# EXCERPT

------

San Francisco Giants first baseman Matt Williams was on pace to hit 61 home runs. San Diego Padres outfielder Tony Gwynn was flirting with a .400 batting average. Chicago White Sox first baseman Frank Thomas had an outside shot at baseball's first Triple Crown since 1968.
That's where baseball was a year ago today -- on its way to one of the most exciting offensive seasons in history. But a year ago tomorrow, the Major League Baseball Players Association went on strike and the sport headed into an economic and political storm that still has not abated.
It was Aug. 12, 1994, a date that will live in infamy for baseball fans, who did not know at the time that the strike would wipe out the rest of the season and force the cancellation of the World Series for the first time since 1904. Regular-season play did not resume until late last April, after 18 games had been shaved off the 1995 schedule and -- with them -- any chance for the kind of statistical suspense that had promised to make 1994 so special.
"It's been quite a year . . . a very difficult year," said acting commissioner Bud Selig. "I hope that all the parties have learned something."
What has been learned? The players and owners both found out that the patience of the fans was not unlimited. Attendance was off substantially during the early months of the '95 season, as much as 26 percent across the board. Television ratings for the All-Star Game were down as well, apparently proving that even the sport's most popular players were not immune to simmering fan discontent.
Everybody lost. The owners ran afoul of the National Labor Relations Board and were forced to withdraw an implemented settlement that would have imposed a salary cap. The players ended up taking a pay cut anyway, because the financial damage caused by the strike forced many teams to reduce payroll. The average salary dropped about 9 percent, even before it was prorated to account for the shorter schedule.
"Painful? Yes," Selig said. "Traumatic? It has been terribly difficult. But from a different perspective, it will not have been in .. vain if people learn from it. If we forge a new relationship for the next generation, it will have been worthwhile."
That remains a very big if. Twelve months after the players walked out, there still has not been substantial progress toward a new collective bargaining agreement. Negotiations have resumed behind the scenes -- and sources claim that there have been some positive developments -- but there remains the possibility that the 1996 season could be threatened if negotiations remain stalemated into the winter.

------

# DATA EXTRACT
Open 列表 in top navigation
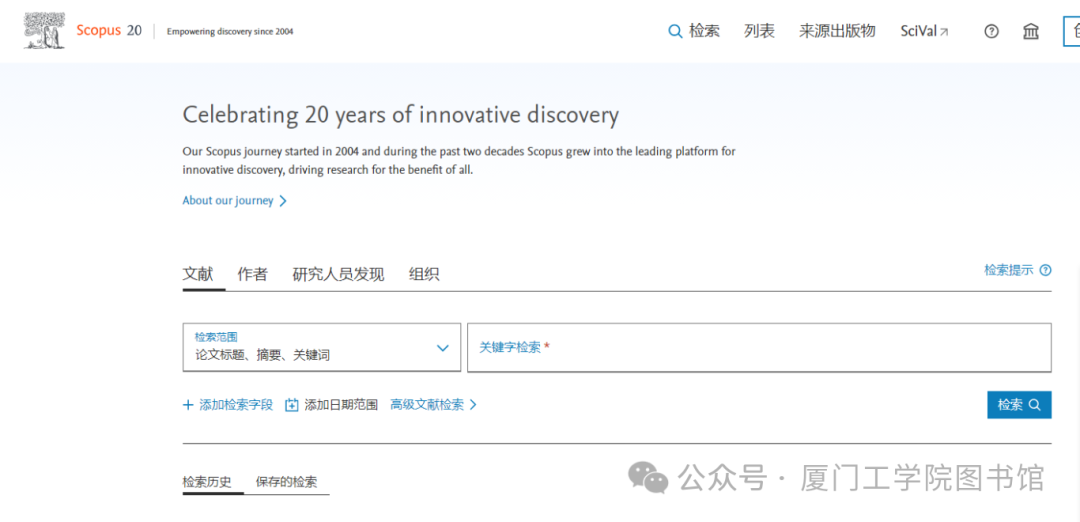Viewport: 1080px width, 522px height. pyautogui.click(x=759, y=31)
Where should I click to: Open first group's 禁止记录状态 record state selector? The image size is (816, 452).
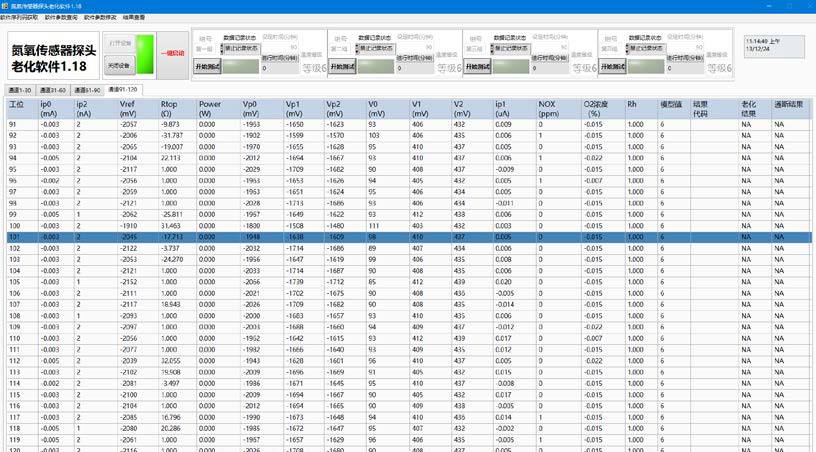tap(243, 48)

------

# AIM
Using the article on the baseball strike, say whether each statement agrees with it, and support each yes or no with the deciding words quoted from the article.
(a) The strike led to the World Series being canceled for the first time since 1904.
(b) Attendance in the early months of the 1995 season fell by as much as 36 percent.
(c) The average player salary rose about 9 percent.
Answer from the text alone, not from the material.

# EXERCISE RESPONSE
(a) Yes: "force the cancellation of the World Series for the first time since 1904"
(b) No: "as much as 26 percent across the board"
(c) No: "The average salary dropped about 9 percent"